Index: gcc/config/rs6000/predicates.md
===================================================================
--- gcc/config/rs6000/predicates.md (revision 274870)
+++ gcc/config/rs6000/predicates.md (working copy)
@@ -839,7 +839,8 @@ (define_special_predicate "indexed_addre
(define_predicate "add_operand"
(if_then_else (match_code "const_int")
(match_test "satisfies_constraint_I (op)
- || satisfies_constraint_L (op)")
+ || satisfies_constraint_L (op)
+ || satisfies_constraint_eI (op)")
(match_operand 0 "gpc_reg_operand")))
;; Return 1 if the operand is either a non-special register, or 0, or -1.
@@ -852,7 +853,8 @@ (define_predicate "adde_operand"
(define_predicate "non_add_cint_operand"
(and (match_code "const_int")
(match_test "!satisfies_constraint_I (op)
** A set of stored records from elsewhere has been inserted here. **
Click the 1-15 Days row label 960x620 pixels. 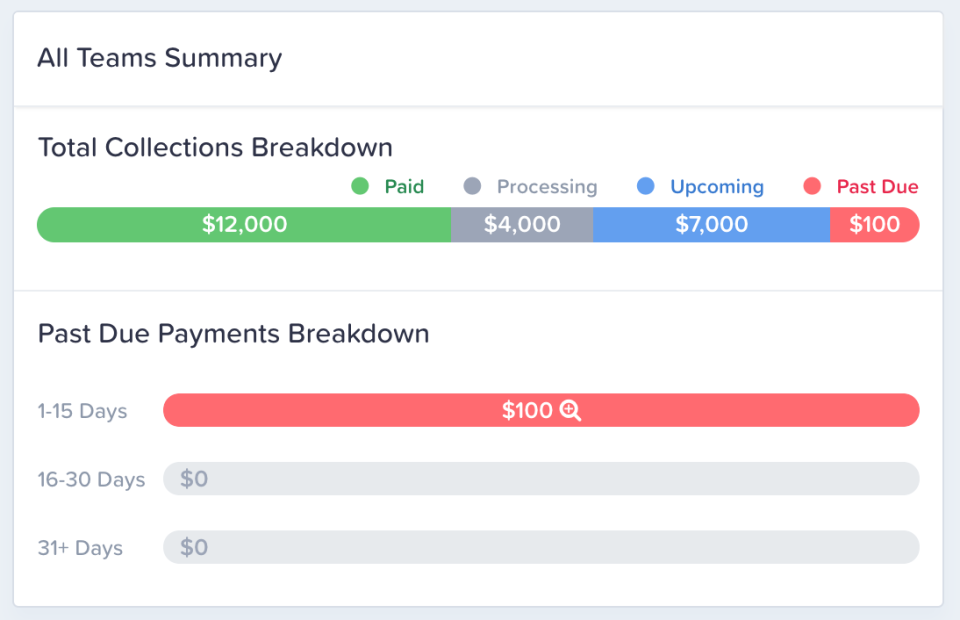(x=83, y=411)
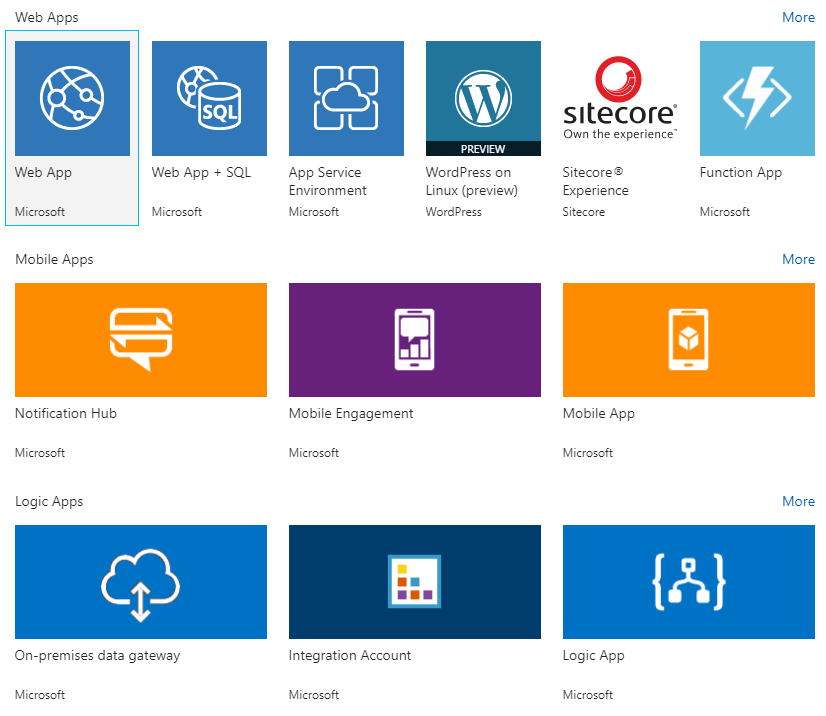Open the Logic App workflow icon
826x716 pixels.
coord(689,582)
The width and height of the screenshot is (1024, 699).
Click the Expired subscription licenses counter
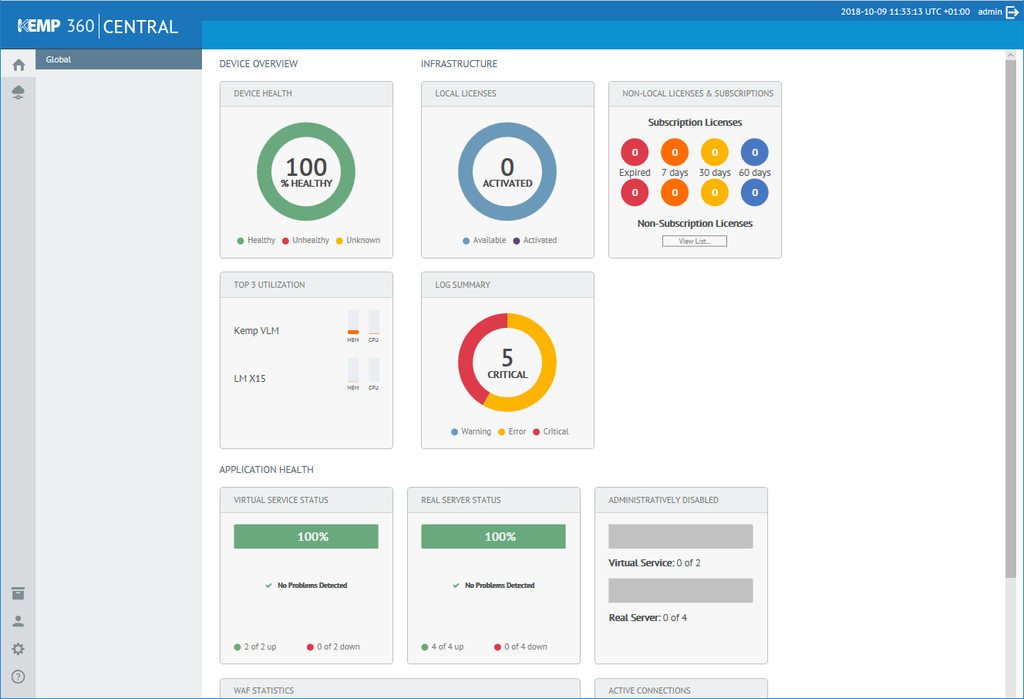pyautogui.click(x=634, y=152)
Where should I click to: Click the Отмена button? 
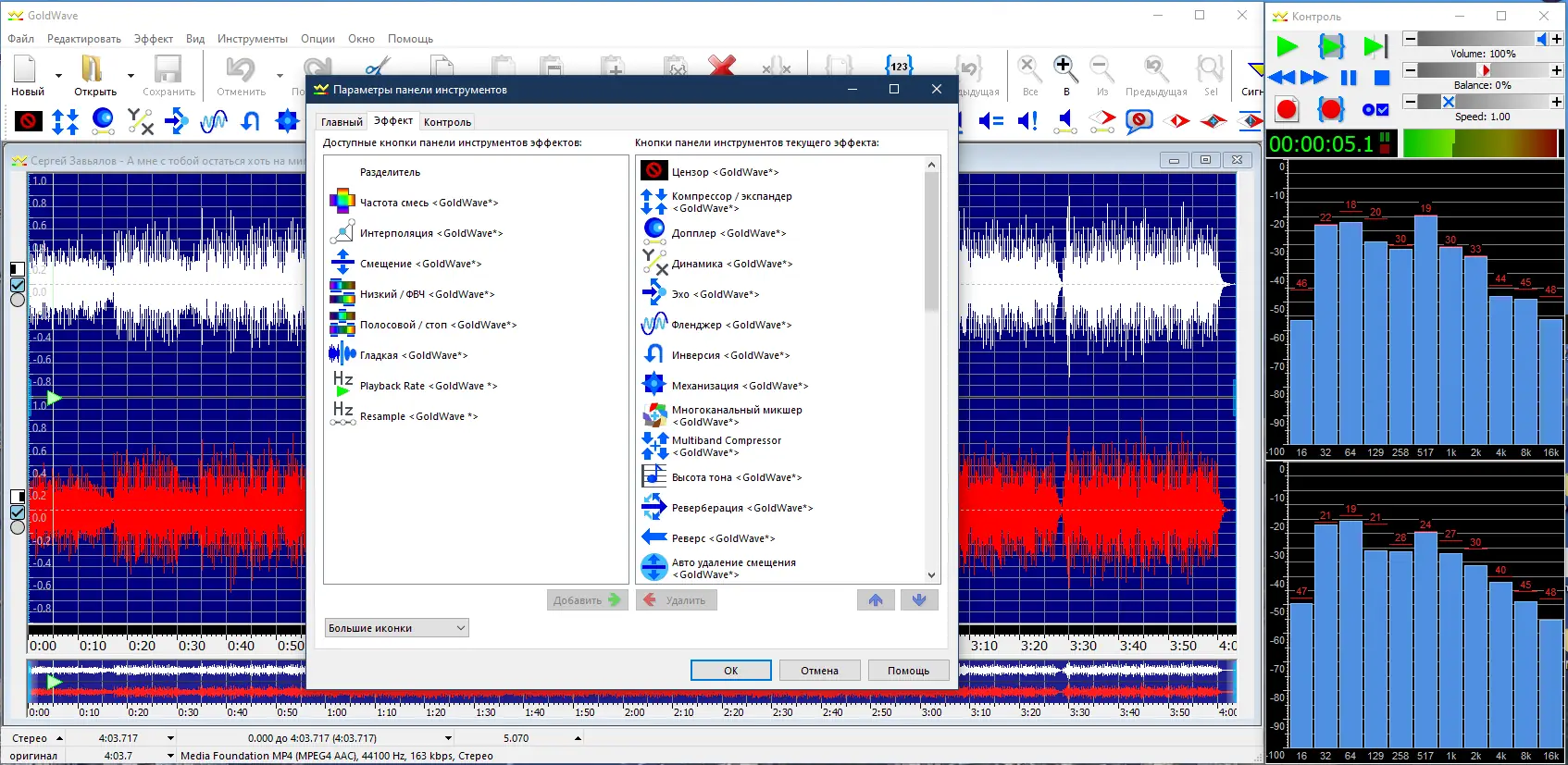[819, 671]
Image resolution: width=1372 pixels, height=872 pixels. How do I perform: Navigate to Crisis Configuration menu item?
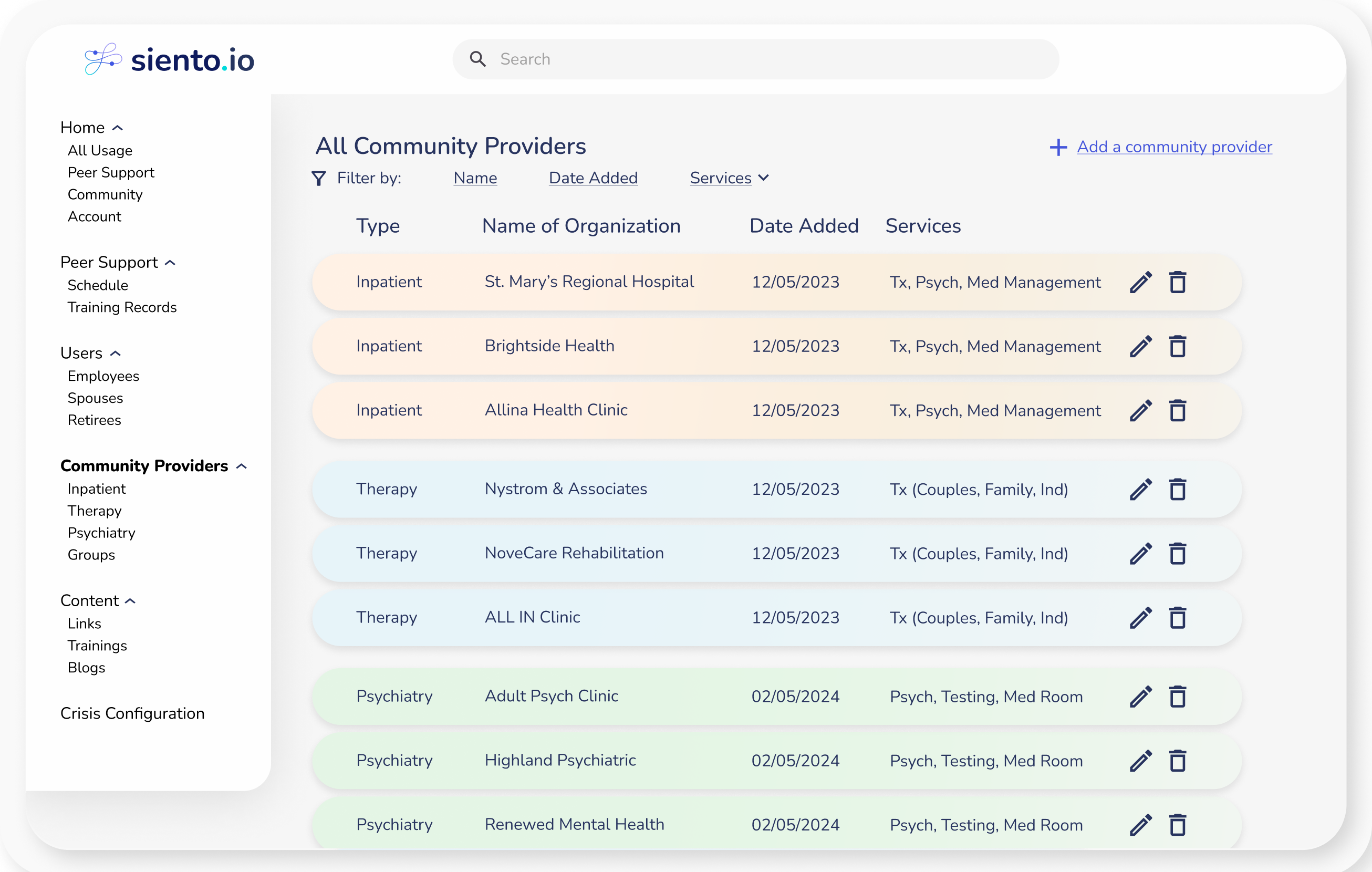pos(132,713)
- && !satisfies_constraint_L (op)")))
+ && !satisfies_constraint_L (op)
+ && !satisfies_constraint_eI (op)")))
;; Return 1 if the operand is a constant that can be used as the operand
;; of an AND, OR or XOR.
@@ -933,6 +935,13 @@ (define_predicate "lwa_operand"
return false;
addr = XEXP (inner, 0);
+
+ /* The LWA instruction uses the DS-form format where the bottom two bits of
+ the offset must be 0. The prefixed PLWA does not have this
+ restriction. */
+ if (prefixed_local_addr_p (addr, mode, TRAD_INSN_DS))
+ return true;
+
if (GET_CODE (addr) == PRE_INC
|| GET_CODE (addr) == PRE_DEC
|| (GET_CODE (addr) == PRE_MODIFY
@@ -1686,6 +1695,17 @@ (define_predicate "pcrel_ext_address"
return (SYMBOL_REF_P (op) && !SYMBOL_REF_LOCAL_P (op));
})
+;; Return 1 if op is a memory operand that is not prefixed.
+(define_predicate "non_prefixed_mem_operand"
+ (match_code "mem")
+{
+ if (!memory_operand (op, mode))
+ return false;
+
+ return !prefixed_local_addr_p (XEXP (op, 0), GET_MODE (op),
+ TRAD_INSN_DEFAULT);
+})
+
;; Match the first insn (addis) in fusing the combination of addis and loads to
;; GPR registers on power8.
(define_predicate "fusion_gpr_addis"
Index: gcc/config/rs6000/rs6000-protos.h
===================================================================
--- gcc/config/rs6000/rs6000-protos.h (revision 274872)
+++ gcc/config/rs6000/rs6000-protos.h (working copy)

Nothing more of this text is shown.